What causes medical malpractice suits for health care providers and hospitals?  The simple answer is ERROR.  The most serious errors happen in hospitals but the most frequent errors happen in outpatient clinics.

James Reason (“Human error: models and management.” Bmj 320.7237 (2000): 768-770) is well known for his study of the causes of human error.   He breaks error into 3 main categories:

  1. Skill based error (not paying attention to the right things)
  2. Rule based error (not following the right rule or following an incorrect rule)
  3. Knowledge based error (not knowing or incorrectly concluding)

Health care providers make human errors all the time.   When the error actually causes injury the injured party will sometimes seek compensation through the legal system.

If humans “do the best they can” performing a task the error rate is about 10%.  For example, if a nurse is to administer a medication to a given patient there will be an error 1 out of 10 times.  Wrong patient, wrong medication, wrong dose, or wrong time just to name a few possibilities.  The goal in error reduction is an error rate in the 1 out of a million range.  Humans alone can not do that!  Prevention of errors absolutely requires systems — sometimes as simple as a checklist or sometimes as complex as a robot that packages medications with a barcode and later scanning of the code before drug administration to a patient.

Medical malpractice suits (excluding the presence of legal malpractice) arise out of a failure to have adequate systems to control error.  But, malpractice suits are only the tip of the error iceberg.  All interventions in health care must have active quality monitoring and error prevention systems.  Health care providers, to their patient’s detriment, yearn for simpler times — just the good old doctor-patient relationship in a small office with low overhead costs and no malpractice lawyers.  Without a focus on quality and standards the good old days were really the bad old days of medical care.
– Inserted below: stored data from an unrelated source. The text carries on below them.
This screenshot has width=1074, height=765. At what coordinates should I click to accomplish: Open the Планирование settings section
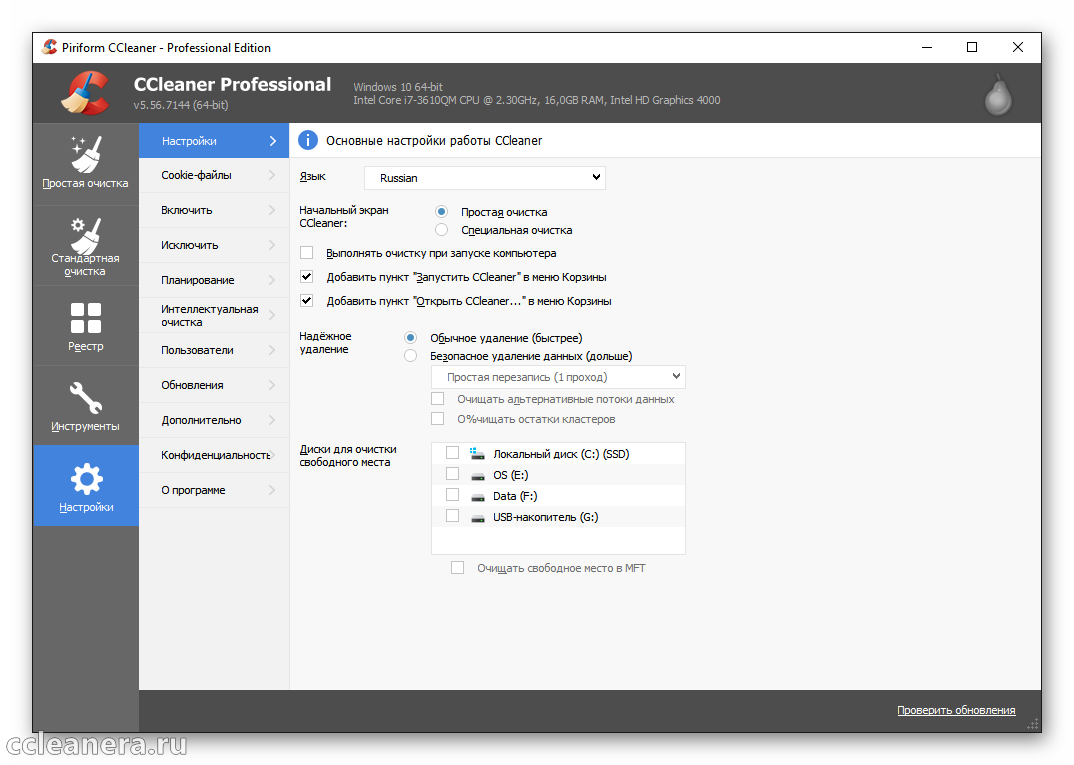[x=214, y=280]
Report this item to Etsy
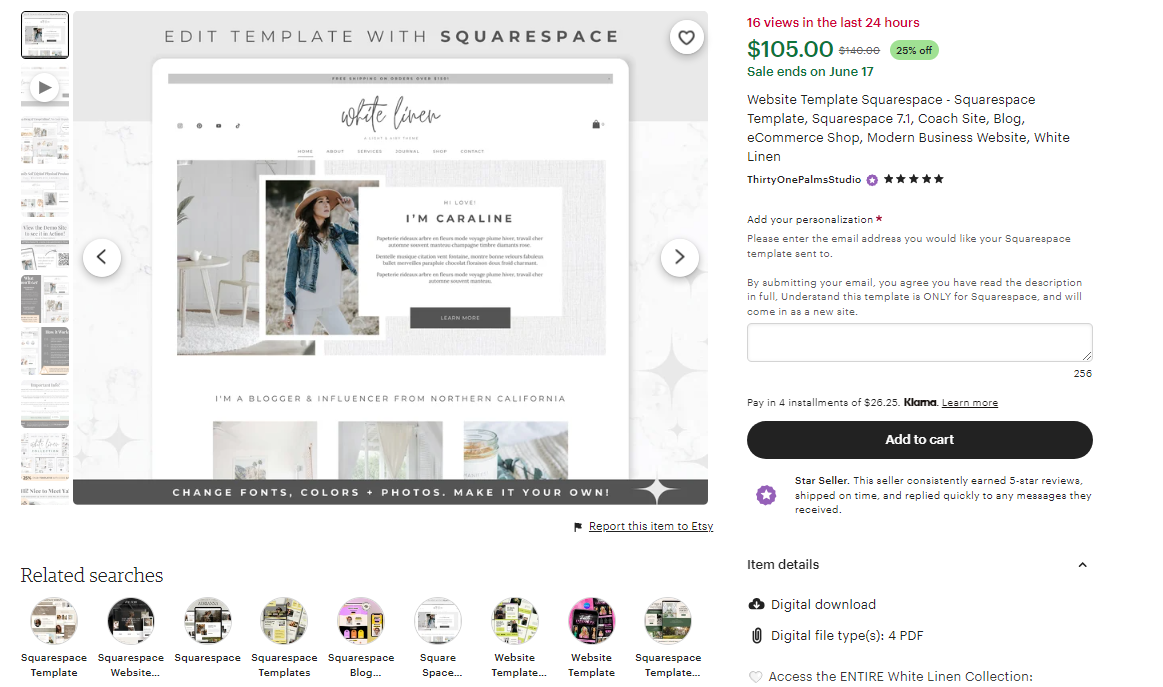This screenshot has width=1163, height=687. (650, 526)
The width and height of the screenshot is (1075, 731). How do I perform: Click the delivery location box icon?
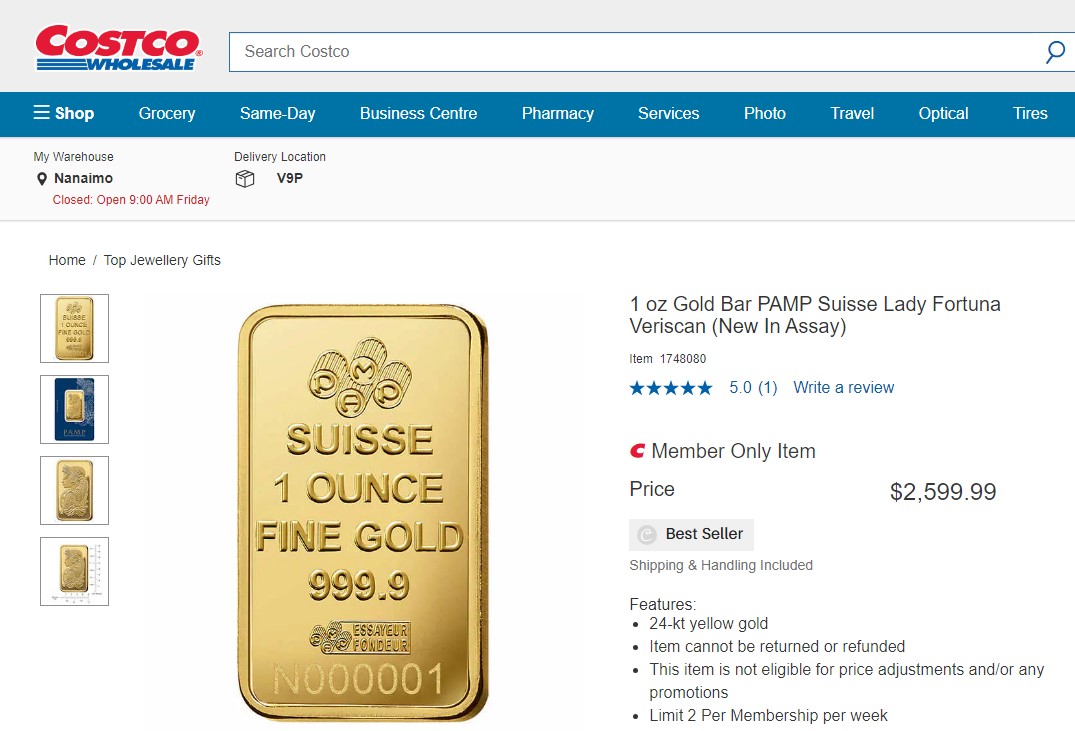(x=245, y=179)
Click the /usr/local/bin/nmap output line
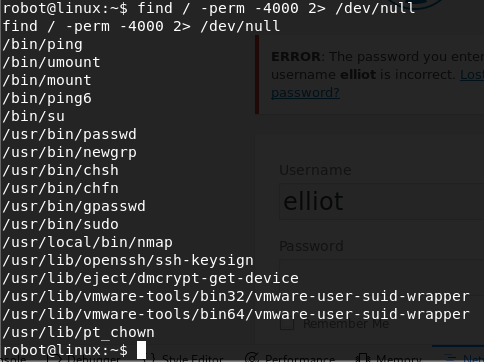The width and height of the screenshot is (484, 362). [x=88, y=242]
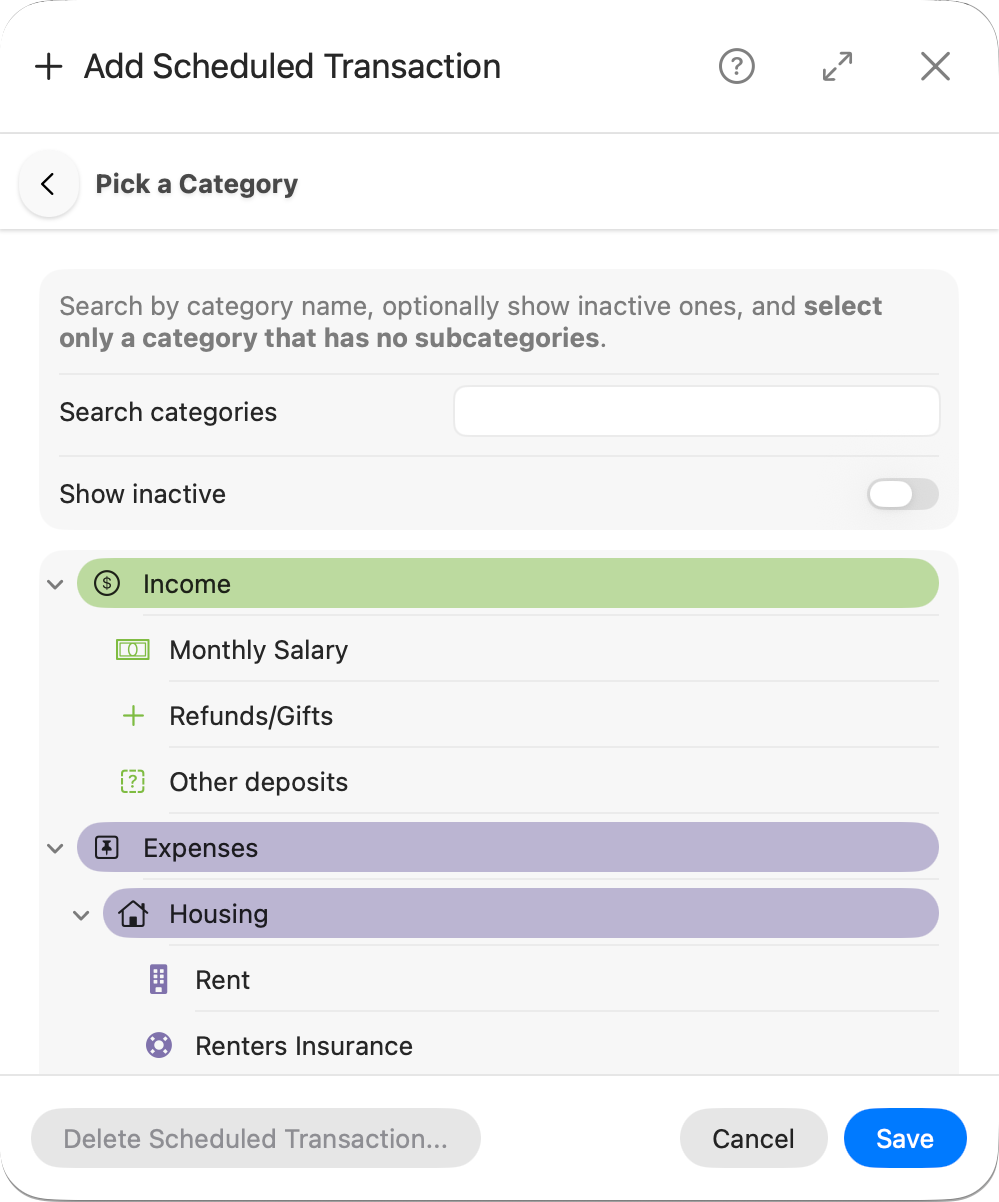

The cost of medical malpractice to the US healthcare system is estimated at $55 billion or 2.4% of the overall system cost.  However, the statistic misses the point.  How much is spent on preventing errors?  A wonderful trade-off would be to spend that much money to prevent errors in the first place rather than paying compensation for errors after they happen.  Lawyers say they see the same errors over and over.  One patient, one error, one trial then repeat with no intent to stop the cycle.  This is a major flaw in the US justice system.  Each settlement and each trial should result in some change to the system where the error happened.  The usual outcome is “it’s your fault”, “try harder” and “do the best you can” — which are clearly failed quality strategies.

Prevention of errors is a costly endeavor (although well worth the cost).  The following are examples of systems to reduce errors:

  • Electronic medical records
  • Electronic prescribing (computer checks for mistakes)
  • Checklists for surgeons
  • A strong quality management program both inpatient and outpatient
  • Standardized orders in the hospital
  • Standardized protocols for outpatient treatment
  • Mandatory involvement of health care providers in quality improvement
  • Development of a culture of safety for health care providers
  • Formalized hand-off when changing shifts or going off call
  • Barcoded medication administration
  • Robotic packaging of medications
  • Hourly nurse rounding to prevent falls
  • Include the patient in the effort to improve safety

The above list is seriously incomplete.  Health care is complex and changing.  The systems to prevent error need to be adapted to the circumstances and to our changing understanding of treatment.